La pandémie de Covid-19 a mis un coup d’arrêt à la fluidité de notre circulation mondialisée. Mais paradoxalement, on n’a jamais eu autant besoin de sésames. Partout, il faut montrer patte blanche : pass sanitaire pendant plusieurs mois de pandémie, mais aussi pass pour accéder aux transports en commun, QR Code pour prendre le train, pour assister à un match ou un spectacle. Notre rapport au monde est niché dans notre smartphone. C’est lui et son arsenal de codes qui autorise nos déplacements, valide nos entrées, nous permet plus encore que notre visage « d’être reconnu ».

Nous passons désormais de borne en borne, avec à la clé un son qui fait penser à un jeu vidéo : c’est la gamification de la société. Le bruit favorable intervient comme une récompense –, on ressent un micro-soulagement quand le portique s’ouvre pour accéder à notre TGV. Mais quand ça ne marche pas, le stress nous gagne.

L’ostracisme à Athènes désignait ceux qui n’avaient plus le droit d’appartenir à la Cité. Or on sait que pendant la pandémie, sans pass sanitaire, on ne pouvait quasiment pas avoir de vie sociale. Celui qui refusait le vaccin, qui refusait de jouer le jeu, de la protection collective devenait intouchable. Alors quand on ne « passe pas », c’est comme si on n’avait pas de place légitime dans la communauté. Il y a une grande violence symbolique derrière ces pass et ces codes.

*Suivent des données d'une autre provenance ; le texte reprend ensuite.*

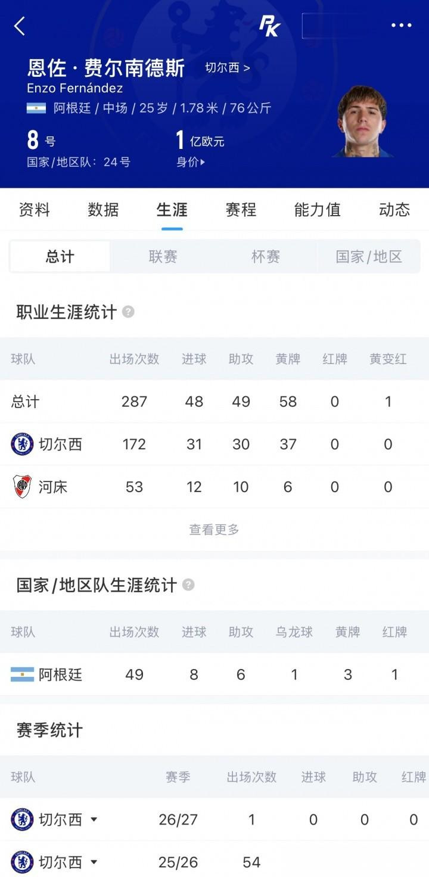The image size is (429, 877).
Task: Tap River Plate crest icon
Action: (22, 487)
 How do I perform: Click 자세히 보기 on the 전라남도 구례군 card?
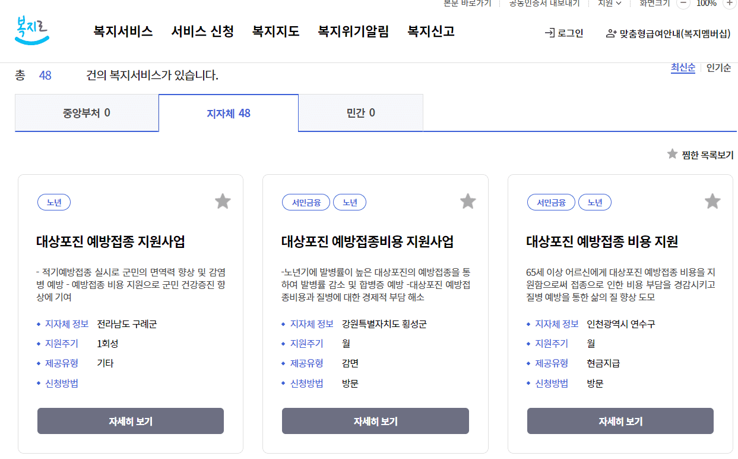130,421
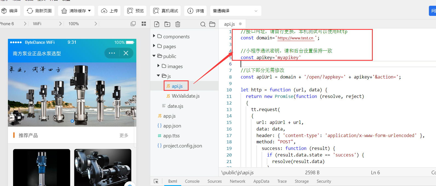Click the new folder icon in explorer
The image size is (436, 186).
tap(167, 24)
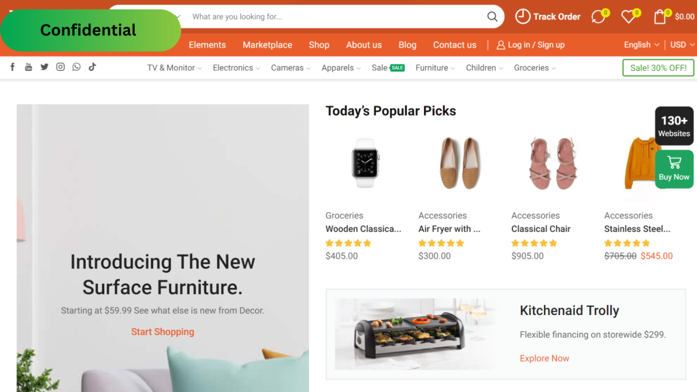Expand the TV & Monitor category menu
697x392 pixels.
tap(174, 68)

Leur démultiplication est typique d’une société du capitalisme de surveillance. Nous avons intégré l’idée du contrôle permanent de nos déplacements et de nos actions. Est-ce qu’il s’agit simplement une surveillance qui a changé de forme ? Il y a tout de même une accentuation et une accélération de ces dispositifs qui nous épient, nous autorisent, nous valident ou nous interdisent.

Un système binaire

Dans un tel système, la porosité tend à disparaître. La négociation avec des humains pour plaider un oubli ou une défaillance a quasiment disparu.

On entre ou on n’entre pas, mais il n’y a rien entre les deux.

Une publicité récente pour une banque met cela en scène de manière parodique. On y voit un jeune homme, un bandage autour de la main, qui essaie de passer un portique. Il ne peut pas utiliser la reconnaissance de ses empreintes digitales pour entrer. Alors il cherche à s’adresser à une femme, mais il découvre que c’est un hologramme. Ce que nous dit cette publicité, c’est que les relations humaines sont de plus en plus invalidées. Sur un quai de gare, c’est la machine qui permet d’entrer sur le quai. Le contrôleur n’est là que pour vérifier que votre billet est valide ou pas. Si je me trompe de billet je dois prendre le train suivant, même si le train qui est à quai est presque vide…

Il y a aussi une forme de bêtise dans ce système, et une réduction de nos libertés, tant ces dispositifs du pouvoir régissent véritablement notre vie. Nous devenons aussi des despotes pour nous-mêmes avec ces mots de passe qu’il faut retenir, ces contraintes multiples. Ou alors on délègue cette mémoire à la machine, en l’externalisant. Mais gare en cas de panne, de perte : totalement amnésiques, nous devenons impuissants ; et rejetés « à l’extérieur », impitoyablement.

Le pass nous impose enfin une forme d’impatience dans les rapports sociaux, et nous invite à juger ceux qui « n’ont pas les codes ». Plus de pause temporelle pour échanger, discuter, sourire : on supporte mal d’être entravé dans notre fluidité et dans nos déambulations. On le voit à l’embarquement du TGV. Quand quelqu’un devant nous n’arrive pas à passer son pass, on change de borne, on se dit « mais qu’est-ce qui se passe ? Qu’est-ce qu’elle/il fait ? » Ces micro-inerties nous excèdent, car elles ralentissent le flux, rompent le flot.

En sociologie, on parle volontiers d’avoir les codes et finalement, ça n’a jamais eu autant de sens qu’aujourd’hui. Ces codes, ils étaient sociaux, vestimentaires, linguistiques. Désormais ils sont avant tout froidement informatiques.